Of the 163,133 respondents, 140,045 participated in at least one activity type at least once a week in their leisure-time, and their responses constitute our original dataset. However, because the questions regarding motives were asked in the context of different activity types, we transformed the dataset from a wide to a long format to enable analyses that include activity type and social background in the same statistical model. While each respondent appears as one observation in the original wide dataset, the respondents appear as observations according to the number of activity types they practise at least weekly in the transformed long dataset. Because of this, the long dataset contains 385,631 observations, representing the total number of activity types practised at least once a week by the 140,045 respondents. Table 1 presents the number of respondents who practise the thirteen surveyed activity types at least once a week.

Table 1 Thirteen activity types included in survey and number of respondents

Table 2 compares the distribution of observations according to gender, age and educational level between the wide and long dataset. The differences between the two datasets are relatively modest. However, the percentages of women, people with tertiary education and people aged 15–39 years are slightly higher in the long dataset compared to the wide dataset.

Table 2 Distribution according to gender, age and educational level in the two datasets

Measurement instruments, variables and transformations

In the preparatory phase, articles that drew on the PALMS framework were screened, and different operationalisations of the eight dimensions in the PALMS framework served as inspiration for the operationalisations applied in the survey, which are shown in Table 3. The respondents were asked for their (dis)agreement with the motive items from 1 = ‘completely disagree’ to 5 = ‘completely agree’.

Table 3 Operationalisation of eight motive dimensions in PALMS framework in survey

To examine activity type participation, the respondents were first asked to indicate whether they had practised any of the activity types shown in Table 1 within the past year. Next, they were asked to indicate the specific activity or activities that they had practised within each activity type (e.g. whether they had practised football, handball, volleyball etc. within the activity type ‘team ballgames’). Lastly, they were asked to indicate how often they had practised the selected activities. Respondents who participated in at least one activity at least once a week were presented with the motive items displayed in Table 3 regarding the activity type in question. The activity type variables were utilised for the statistical analyses as binary variables, with the value 1 indicating that the activity type was practised at least once a week, while 0 indicated that this was not the case.

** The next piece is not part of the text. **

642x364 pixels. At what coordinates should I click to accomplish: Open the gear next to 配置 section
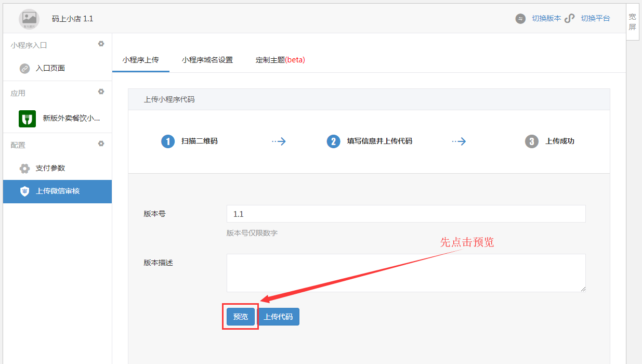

As indicators of social background, we included gender, age and educational level. Gender and age information was extracted from social security numbers. Age was recoded from a continuous variable to an ordinal variable with four categories: 15–24, 25–39, 40–59 and 60 + years to represent different life stages such as adolescence and young, middle and late adulthood. Educational level was coded based on information from Statistics Denmark, which allowed respondents to be grouped into three categories, matching the categories of primary, secondary and tertiary education.

Data analyses

We conducted the statistical analyses for this article in three steps representing our three research questions. To address RQ1, we examined the prevalence of the different motives by calculating mean values and standard deviations.

To examine RQ2, associations between activity type and social background on the one hand and motives for PA on the other were examined through statistical multilevel regression analyses. We decided to follow a multilevel approach to be able to consider the multiple observations (meaning multiple activity types) per individual that are not independent [27]. The eight motive items were included as dependent variables, and since they were measured on a Likert scale ranging from 1 to 5, we opted for a Generalised Linear Mixed Model using the standard formula for multilevel modeling with ordinal outcome variables [28]. Our model was a random intercept model, which enabled the analysis to account for varying intercepts between the individuals included in the analysis. The covariance structure was unstructured, thereby not imposing any constraints on the values calculated. The activity types constituted the independent variables at the first level, and the social background characteristics (gender, age and educational level) constituted the independent variables at the second level. Because the age and education variables were in some instances not monotonously related to the dependent variables, we categorised them in order not to violate the assumptions of ordinal regression analysis. Finally, we checked the covariance between the independent variables and calculated VIF- and Tolerance-values to examine multicollinearity, but we did not identify values outside the acceptable range.

Though we are treating motives as dependent variables and activity type and social background as independent variables, this should not be interpreted as a claim that a causal relationship exists between the choice of activity type and the motives for PA participation. Rather, we are interested in understanding how motives variate according to activity type when controlling for social background and vice versa. In the discussion, we address the causality issue further.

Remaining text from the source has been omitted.